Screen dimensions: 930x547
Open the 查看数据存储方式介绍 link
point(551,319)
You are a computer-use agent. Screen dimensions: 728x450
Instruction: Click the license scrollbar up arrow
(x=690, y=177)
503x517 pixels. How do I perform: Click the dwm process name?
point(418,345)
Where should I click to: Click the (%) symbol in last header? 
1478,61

§ §

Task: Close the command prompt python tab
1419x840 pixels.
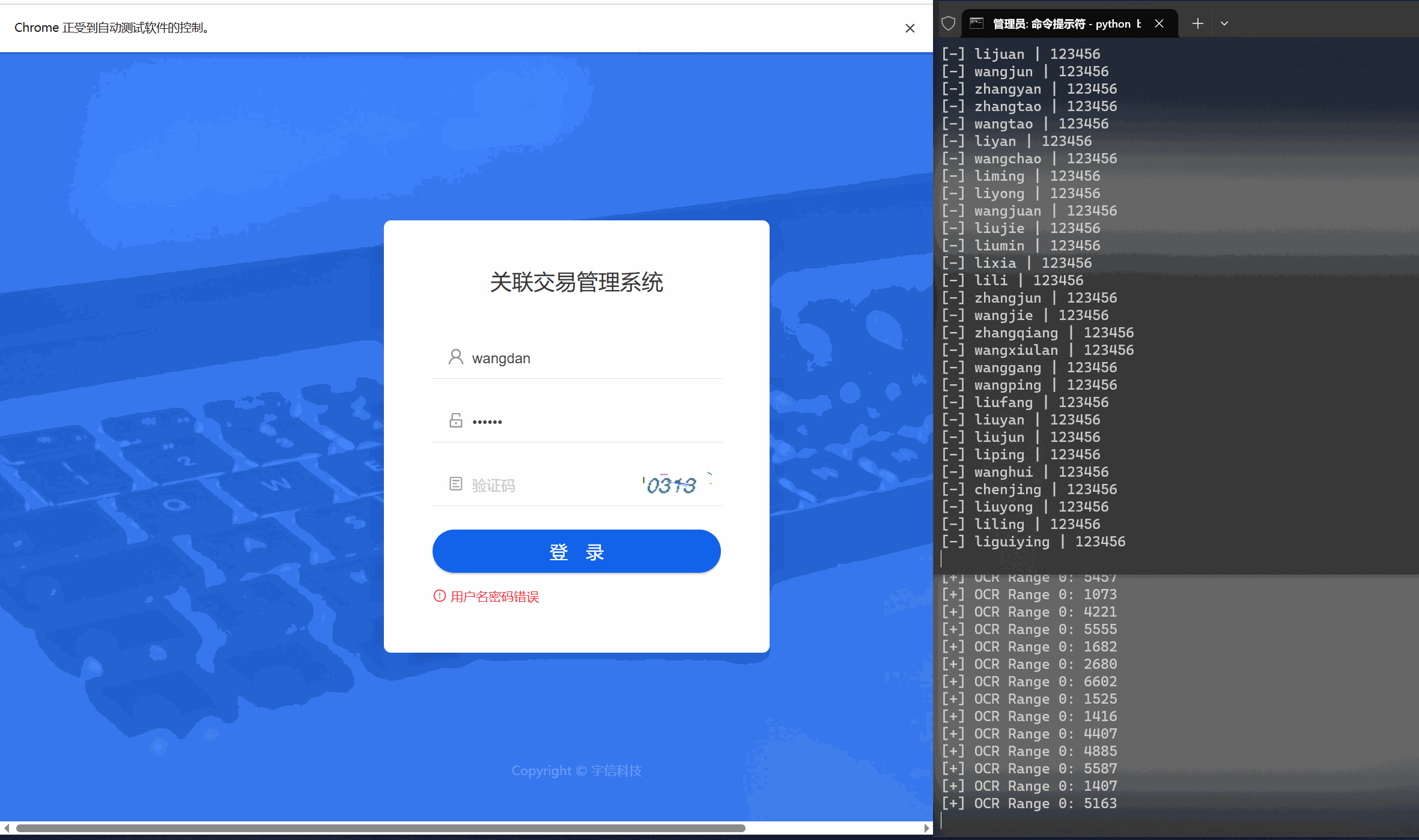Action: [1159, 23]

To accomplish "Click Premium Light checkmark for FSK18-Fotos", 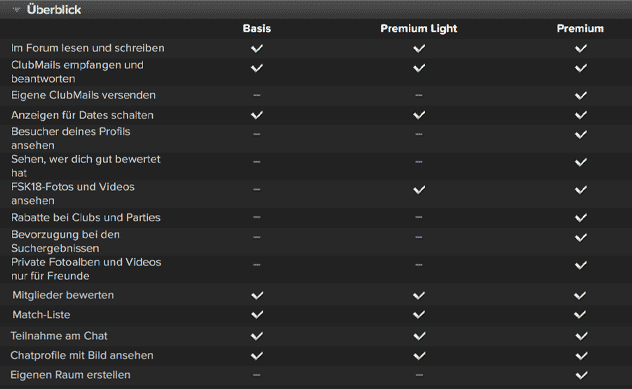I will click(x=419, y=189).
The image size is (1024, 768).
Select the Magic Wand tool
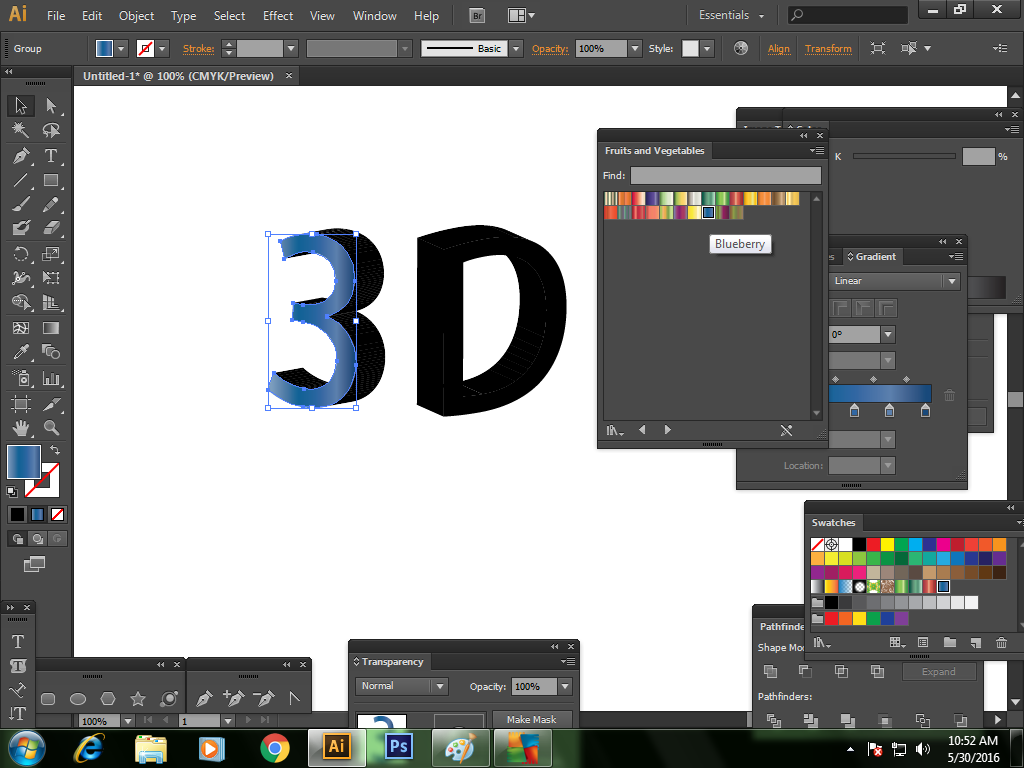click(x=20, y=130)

§ §

> **TASK TO CARRY OUT**: Please pull out every line above that contains the string "pixels". Case counts.

> **RESPONSE BELOW**:
503x517 pixels. How do I perform: Click the dwm process name?
1419x840 pixels.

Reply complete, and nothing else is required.